*Exercise*
Leaving out the pictures, please reproduce exactly and only the lines from the one that contains "At what coordinates" through the last line below.

*Extracted material*
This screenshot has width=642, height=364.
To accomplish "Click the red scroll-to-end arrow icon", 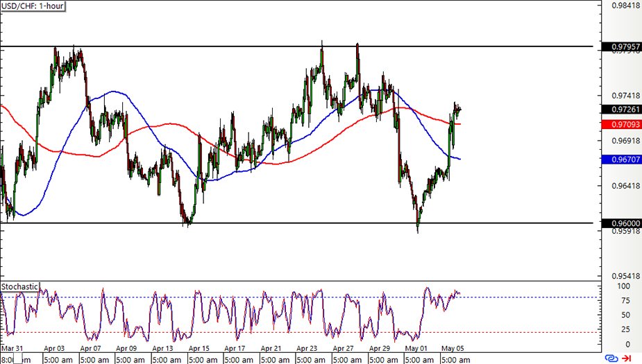I will coord(626,358).
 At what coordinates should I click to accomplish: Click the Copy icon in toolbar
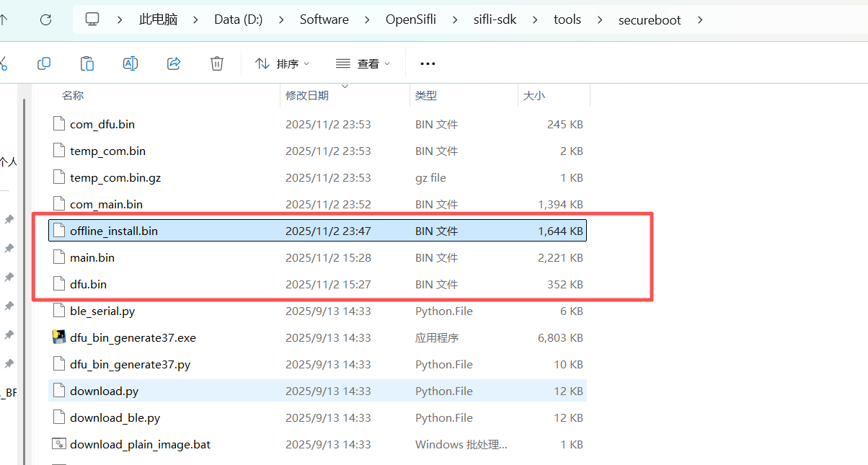[44, 63]
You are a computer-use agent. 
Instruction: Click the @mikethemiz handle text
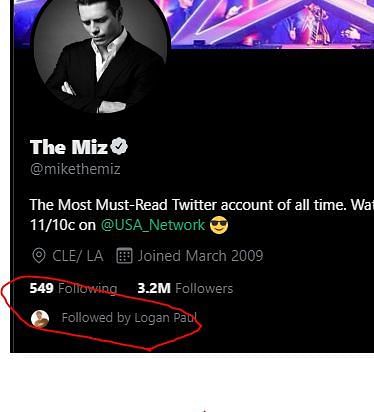75,169
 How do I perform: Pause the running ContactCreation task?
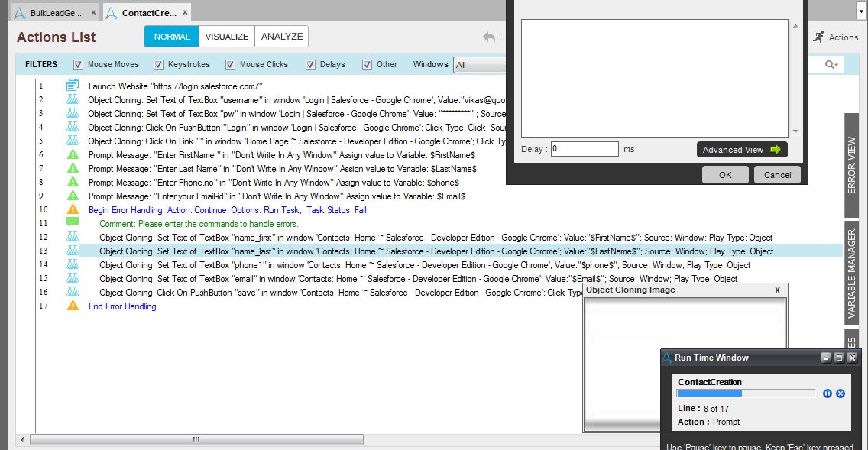point(828,393)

*Task response*
 At what coordinates should I click to accomplish: Click the Copy icon in toolbar
[44, 63]
You are a computer-use agent. 
Instruction: Click the @mikethemiz handle text
75,169
 How do I perform: Pause the running ContactCreation task?
point(828,393)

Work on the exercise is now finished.